Among countries Mandela will visit on his tour are West Germany, Britain, France, Italy, Switzerland, Belgium, Ireland and Canada. He will address the European Community and European Parliament in Strasbourg June 13 and 14, and meet with Pope John Paul II.

Mandela is scheduled to return briefly to South Africa June 18, for his 72nd birthday.

The flurry of concern about Mandela's health last week when he entered a clinic for a minor operation underscored the extent to which he is now recognized by white and black South Africans alike as crucial to the delicate negotiating process underway.

When the newly established ANC headquarters here failed to disclose the nature of the surgery, rumors spread that Mandela, who had a prostate operation in prison, might have cancer. But on Saturday, Mandela held a press conference as he was leaving the hospital and his surgeon, Louis Gecelter, said he had removed a bladder cyst that laboratory tests had shown to be nonmalignant.

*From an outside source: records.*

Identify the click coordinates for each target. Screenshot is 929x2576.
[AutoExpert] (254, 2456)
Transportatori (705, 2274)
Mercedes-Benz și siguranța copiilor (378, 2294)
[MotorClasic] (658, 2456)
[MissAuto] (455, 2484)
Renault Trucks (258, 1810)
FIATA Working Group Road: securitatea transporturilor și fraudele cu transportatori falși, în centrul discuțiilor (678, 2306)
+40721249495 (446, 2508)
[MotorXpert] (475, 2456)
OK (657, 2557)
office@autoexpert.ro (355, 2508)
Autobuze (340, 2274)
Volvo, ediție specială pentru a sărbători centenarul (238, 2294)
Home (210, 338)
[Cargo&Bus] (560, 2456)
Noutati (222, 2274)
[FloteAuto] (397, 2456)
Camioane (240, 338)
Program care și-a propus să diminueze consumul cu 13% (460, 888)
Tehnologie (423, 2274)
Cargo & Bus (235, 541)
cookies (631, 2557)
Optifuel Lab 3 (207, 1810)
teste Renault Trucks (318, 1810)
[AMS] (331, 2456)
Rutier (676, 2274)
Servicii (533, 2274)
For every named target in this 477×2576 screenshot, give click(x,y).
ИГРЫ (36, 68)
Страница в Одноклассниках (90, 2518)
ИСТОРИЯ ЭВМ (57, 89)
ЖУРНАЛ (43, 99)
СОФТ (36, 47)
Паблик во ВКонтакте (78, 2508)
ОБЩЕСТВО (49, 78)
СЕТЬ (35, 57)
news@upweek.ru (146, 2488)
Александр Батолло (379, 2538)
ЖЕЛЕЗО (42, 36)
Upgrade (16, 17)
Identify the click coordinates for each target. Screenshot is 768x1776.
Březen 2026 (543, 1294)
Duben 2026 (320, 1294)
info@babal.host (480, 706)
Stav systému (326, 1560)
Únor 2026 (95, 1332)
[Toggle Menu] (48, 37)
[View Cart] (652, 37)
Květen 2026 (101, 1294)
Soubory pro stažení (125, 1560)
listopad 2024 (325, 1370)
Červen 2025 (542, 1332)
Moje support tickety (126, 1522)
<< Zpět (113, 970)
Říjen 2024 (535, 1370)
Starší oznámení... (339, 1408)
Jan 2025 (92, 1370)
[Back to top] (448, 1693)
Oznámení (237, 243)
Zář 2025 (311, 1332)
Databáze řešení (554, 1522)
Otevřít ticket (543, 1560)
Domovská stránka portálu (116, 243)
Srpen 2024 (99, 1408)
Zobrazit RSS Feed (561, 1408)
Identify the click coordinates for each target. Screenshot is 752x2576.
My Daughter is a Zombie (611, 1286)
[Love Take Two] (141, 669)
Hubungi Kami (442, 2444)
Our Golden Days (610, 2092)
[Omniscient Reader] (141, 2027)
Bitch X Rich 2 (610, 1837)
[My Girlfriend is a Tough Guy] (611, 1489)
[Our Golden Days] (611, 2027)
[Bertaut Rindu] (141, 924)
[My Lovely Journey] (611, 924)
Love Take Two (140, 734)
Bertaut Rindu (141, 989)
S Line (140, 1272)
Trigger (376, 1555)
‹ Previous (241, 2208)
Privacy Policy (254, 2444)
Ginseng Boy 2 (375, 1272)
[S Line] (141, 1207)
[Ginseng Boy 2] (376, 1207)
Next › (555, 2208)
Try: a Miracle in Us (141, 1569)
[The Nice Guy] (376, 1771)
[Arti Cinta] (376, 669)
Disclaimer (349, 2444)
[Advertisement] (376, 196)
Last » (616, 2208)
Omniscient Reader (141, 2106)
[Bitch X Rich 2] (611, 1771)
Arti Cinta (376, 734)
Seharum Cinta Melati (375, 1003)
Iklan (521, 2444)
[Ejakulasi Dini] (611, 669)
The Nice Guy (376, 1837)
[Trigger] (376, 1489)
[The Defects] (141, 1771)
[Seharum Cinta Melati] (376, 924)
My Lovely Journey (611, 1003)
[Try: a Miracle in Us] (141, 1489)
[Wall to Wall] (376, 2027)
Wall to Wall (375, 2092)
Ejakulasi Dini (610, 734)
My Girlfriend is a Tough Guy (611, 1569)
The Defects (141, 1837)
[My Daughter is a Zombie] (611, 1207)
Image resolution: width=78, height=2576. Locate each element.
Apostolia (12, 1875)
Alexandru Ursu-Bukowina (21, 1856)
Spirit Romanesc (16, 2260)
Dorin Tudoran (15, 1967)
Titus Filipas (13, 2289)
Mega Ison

"There should be no problems or aftereffects," Gecelter said. "Mr. Mandela is a very fit young man for his age."

In a new outbreak of violence today, police opened fire with shotguns, rubber bullets and tear-gas grenades on a crowd of blacks who threw stones at municipal workers bulldozing their squatter settlement near Alberton, east of Johannesburg. At least 20 people were reported injured.

It was the first time in many months that the authorities have attempted the forced removal of a black community, a policy that was once a major cause of racial conflict in South Africa.